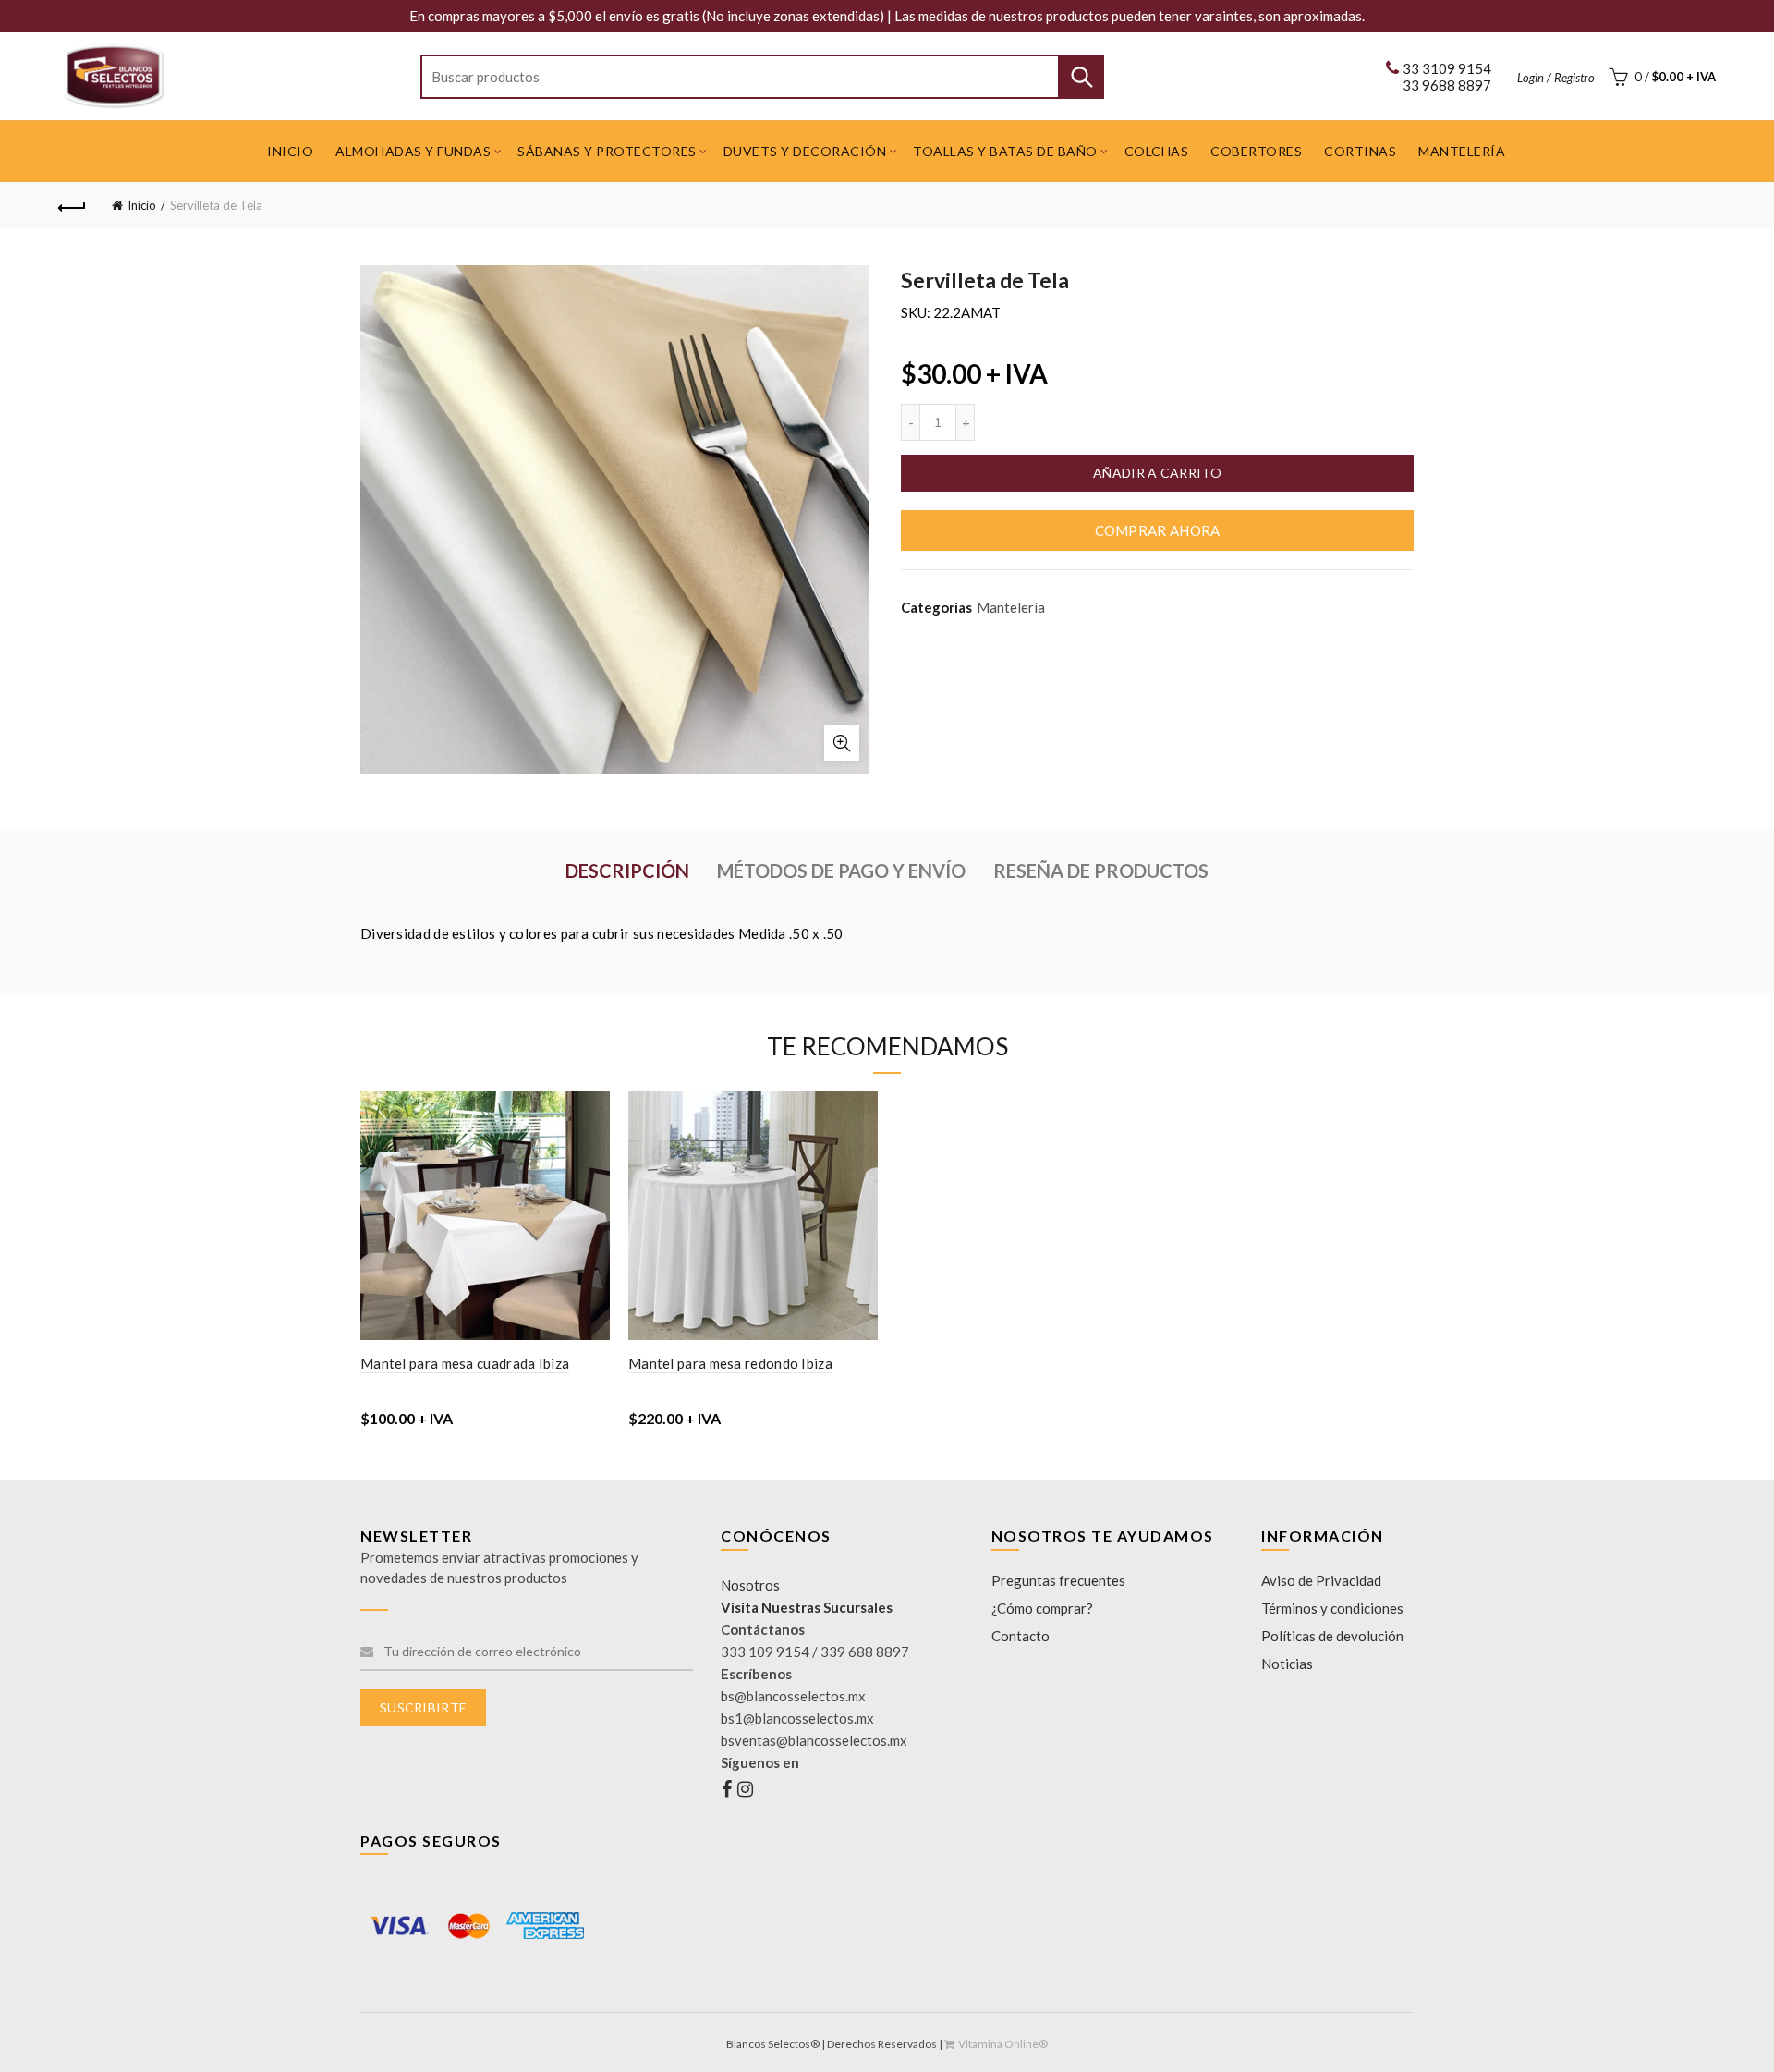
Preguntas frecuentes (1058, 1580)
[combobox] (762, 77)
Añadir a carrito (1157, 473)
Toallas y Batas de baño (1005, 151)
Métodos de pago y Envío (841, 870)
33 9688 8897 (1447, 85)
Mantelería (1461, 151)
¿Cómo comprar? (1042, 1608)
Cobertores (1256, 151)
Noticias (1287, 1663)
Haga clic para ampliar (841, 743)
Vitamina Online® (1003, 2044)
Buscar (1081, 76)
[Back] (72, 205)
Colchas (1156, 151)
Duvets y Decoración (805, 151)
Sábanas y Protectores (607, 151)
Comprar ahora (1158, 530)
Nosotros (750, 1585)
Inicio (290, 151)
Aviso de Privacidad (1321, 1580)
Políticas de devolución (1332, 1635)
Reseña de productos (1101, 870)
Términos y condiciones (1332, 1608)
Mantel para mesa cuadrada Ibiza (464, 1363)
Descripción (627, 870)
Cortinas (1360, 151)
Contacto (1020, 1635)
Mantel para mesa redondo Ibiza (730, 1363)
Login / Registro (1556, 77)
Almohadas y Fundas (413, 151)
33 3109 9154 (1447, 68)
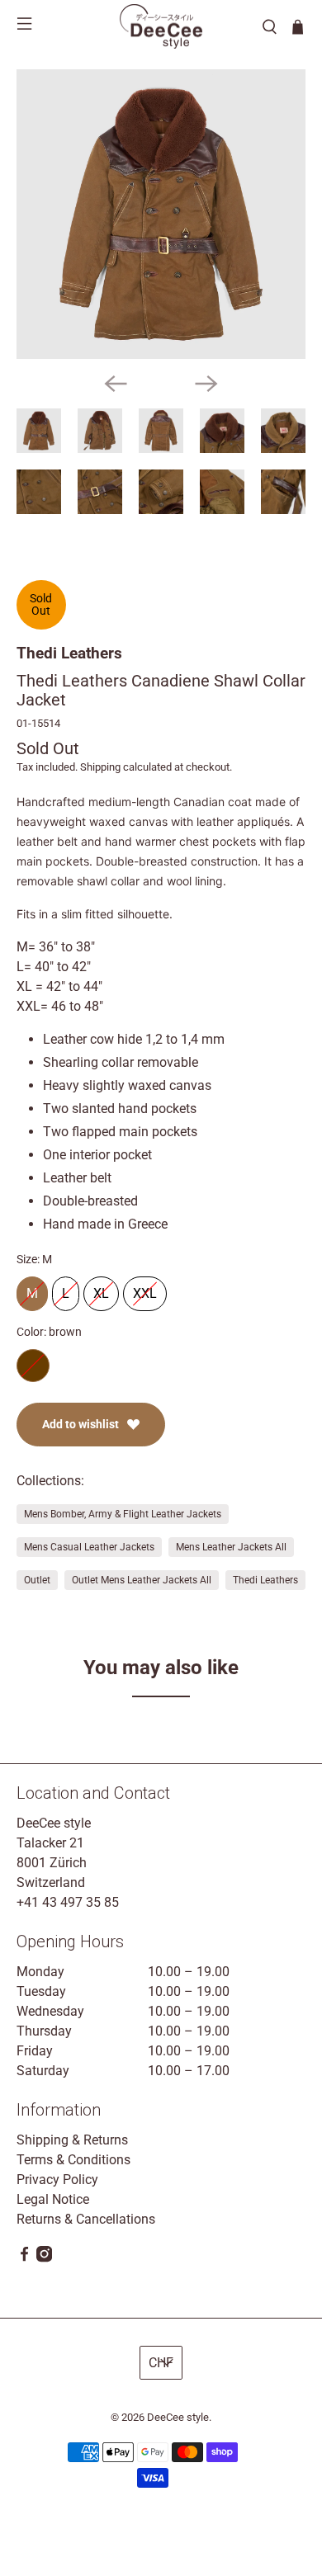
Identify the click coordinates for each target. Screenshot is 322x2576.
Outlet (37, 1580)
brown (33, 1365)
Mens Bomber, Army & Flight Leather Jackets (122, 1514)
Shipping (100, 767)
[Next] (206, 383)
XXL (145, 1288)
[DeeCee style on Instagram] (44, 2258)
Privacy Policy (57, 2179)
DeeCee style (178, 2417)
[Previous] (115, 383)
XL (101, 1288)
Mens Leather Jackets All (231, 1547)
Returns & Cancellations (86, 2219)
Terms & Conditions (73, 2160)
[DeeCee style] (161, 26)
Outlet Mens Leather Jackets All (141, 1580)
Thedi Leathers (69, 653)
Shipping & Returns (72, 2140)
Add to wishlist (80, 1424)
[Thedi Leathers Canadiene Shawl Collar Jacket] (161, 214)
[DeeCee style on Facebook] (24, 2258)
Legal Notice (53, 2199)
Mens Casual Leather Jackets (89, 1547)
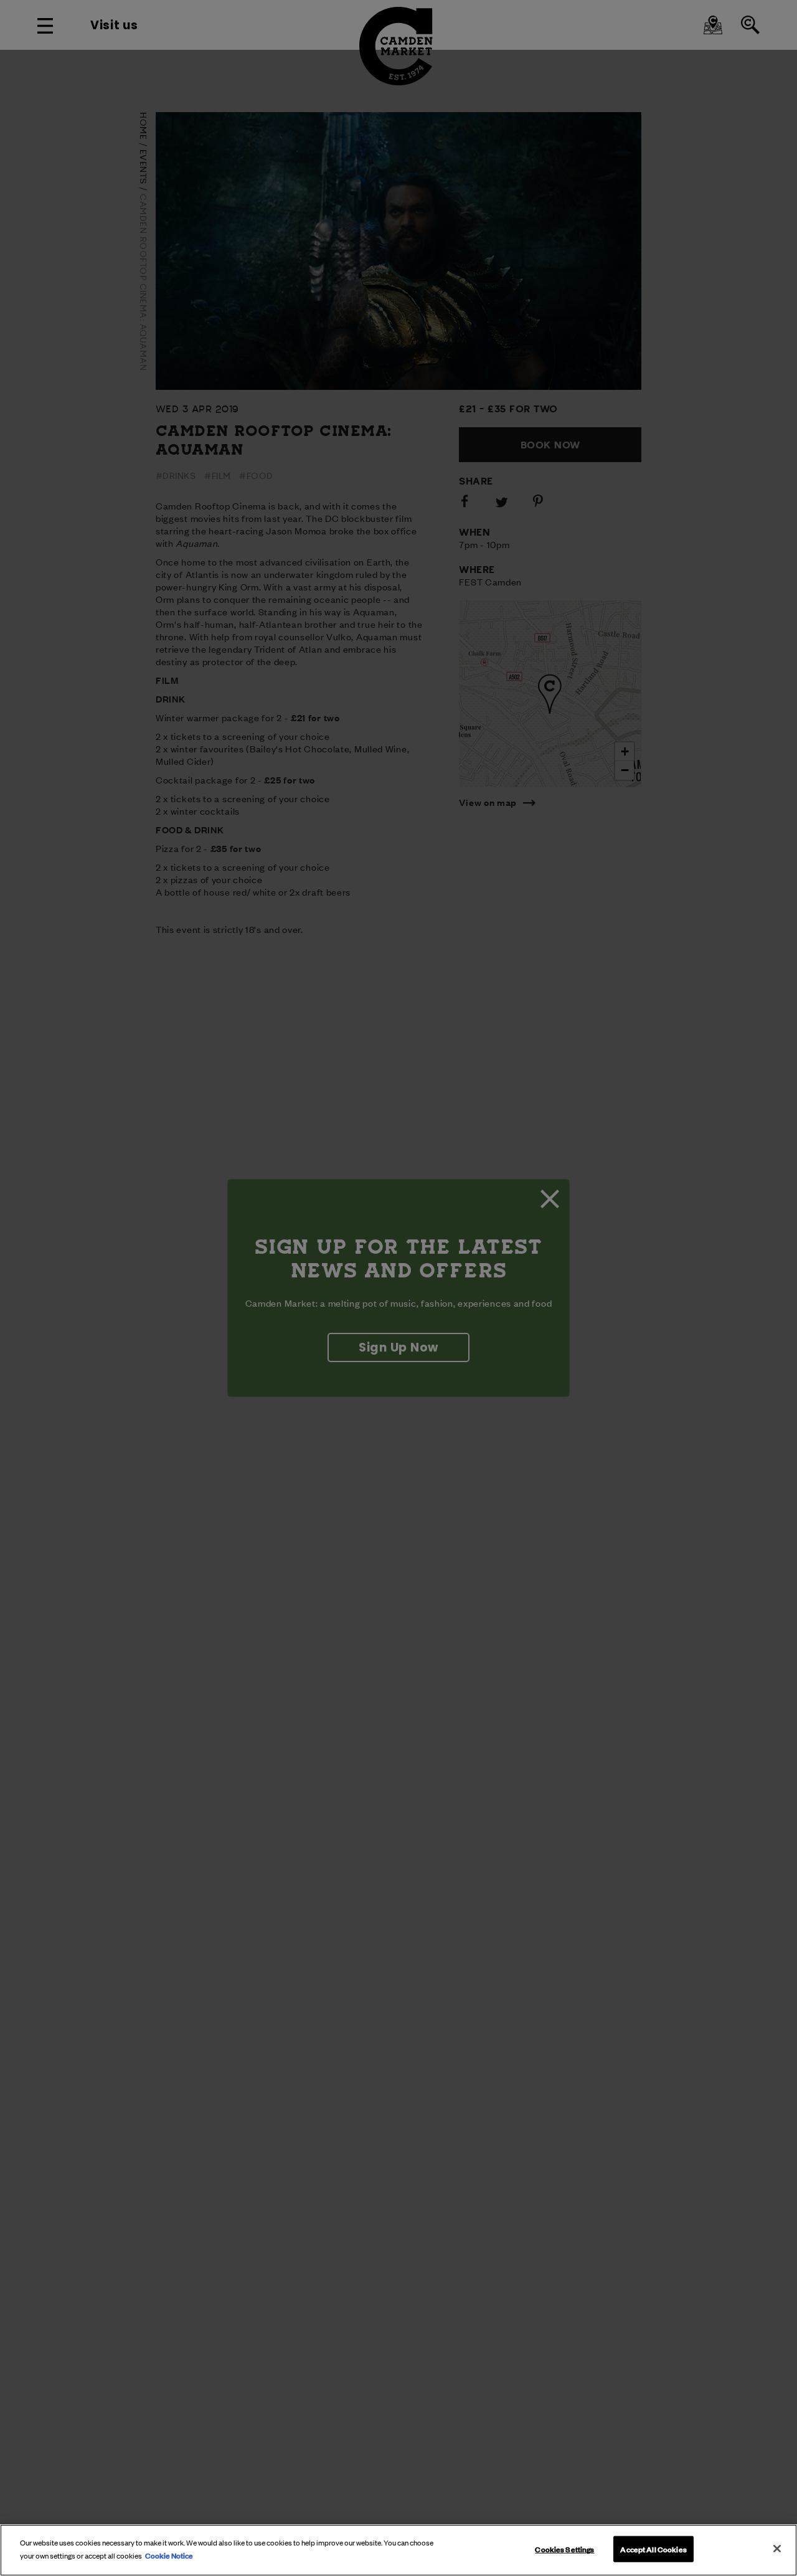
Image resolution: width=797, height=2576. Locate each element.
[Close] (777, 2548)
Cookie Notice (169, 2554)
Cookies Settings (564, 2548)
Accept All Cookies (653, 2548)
-=-=-
* _Exercise brief_
The reply should hold exactly the lines above, starting at the line with "Almohadas y Fundas (413, 151)" and ending at the line with "XXL (145, 1288)", and no pictures.

* _Output of the exercise_
Almohadas y Fundas (413, 151)
33 3109 9154 (1447, 68)
Identify the click coordinates for each target. Screenshot is 322x2576.
Outlet (37, 1580)
brown (33, 1365)
Mens Bomber, Army & Flight Leather Jackets (122, 1514)
Shipping (100, 767)
[Next] (206, 383)
XXL (145, 1288)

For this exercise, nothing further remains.